● **Given information**
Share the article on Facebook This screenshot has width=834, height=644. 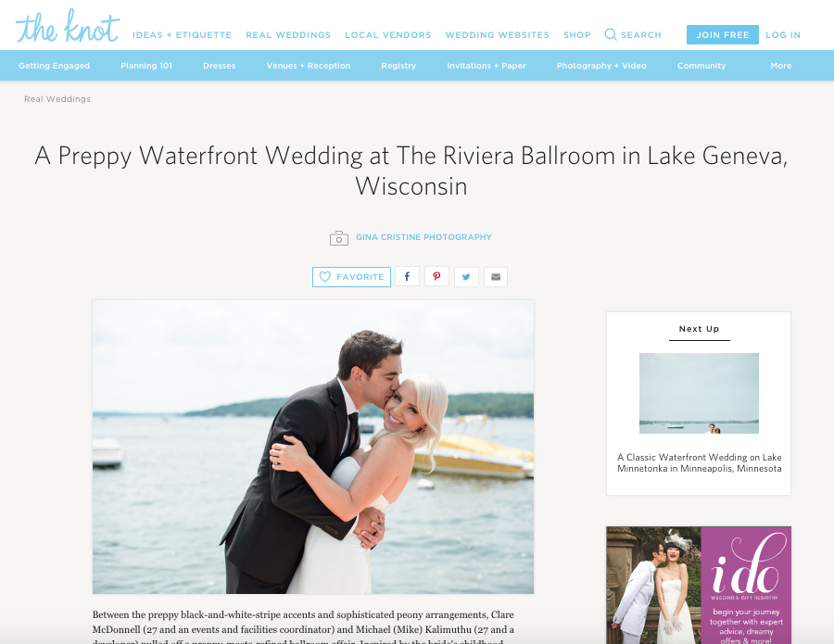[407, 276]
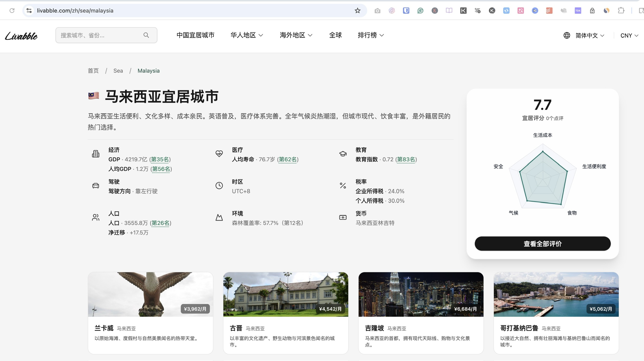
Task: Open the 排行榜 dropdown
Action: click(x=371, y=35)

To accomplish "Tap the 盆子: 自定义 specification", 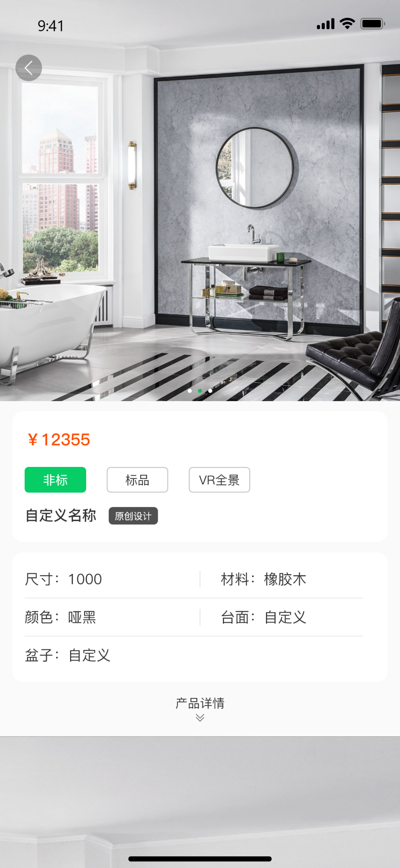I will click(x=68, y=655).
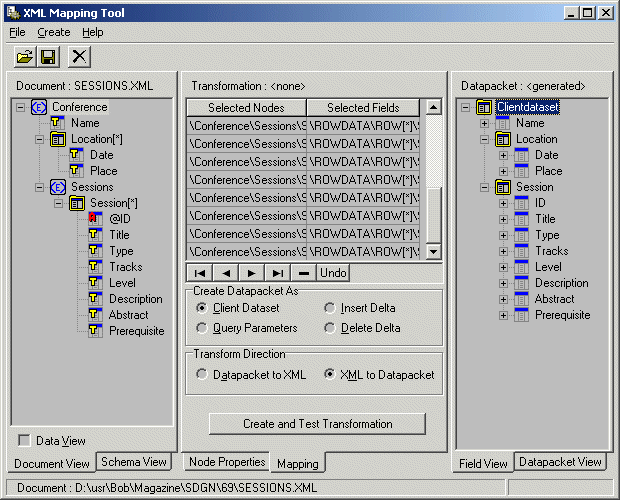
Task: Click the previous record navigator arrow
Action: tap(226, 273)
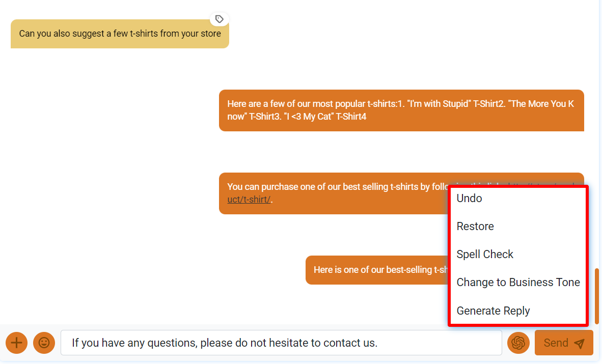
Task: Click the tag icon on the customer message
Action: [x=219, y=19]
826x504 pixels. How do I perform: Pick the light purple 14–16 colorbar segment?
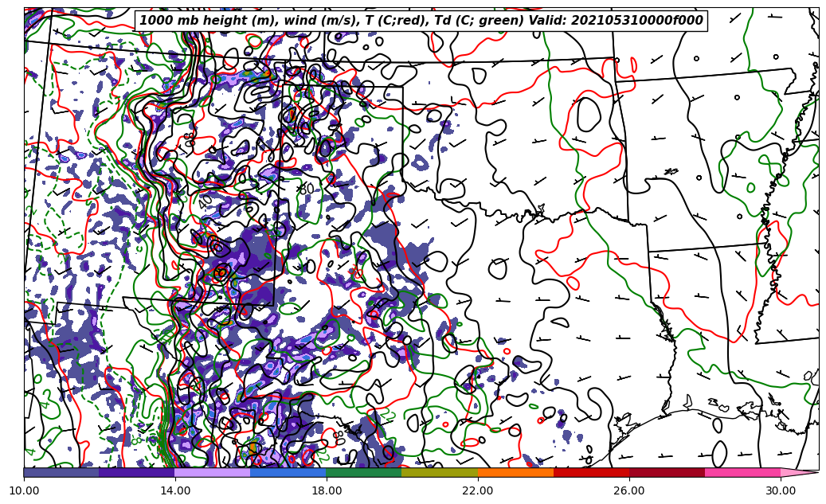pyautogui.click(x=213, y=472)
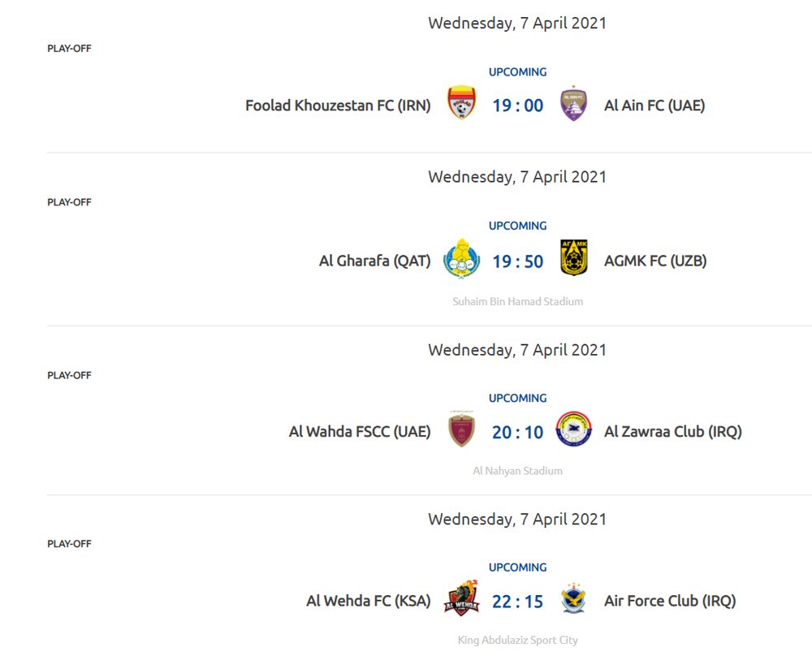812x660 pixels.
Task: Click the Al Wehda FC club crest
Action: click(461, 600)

--

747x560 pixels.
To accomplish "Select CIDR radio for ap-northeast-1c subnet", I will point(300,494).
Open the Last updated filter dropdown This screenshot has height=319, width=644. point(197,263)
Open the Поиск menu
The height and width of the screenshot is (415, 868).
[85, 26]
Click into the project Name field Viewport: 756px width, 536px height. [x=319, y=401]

● **Activity**
Would you print exactly and only the lines of the material above that run from the line with "The height and" through the line with "Click into the", both included?

● **Solution to the problem**
The height and width of the screenshot is (415, 868).
[85, 26]
Click into the project Name field Viewport: 756px width, 536px height. [x=319, y=401]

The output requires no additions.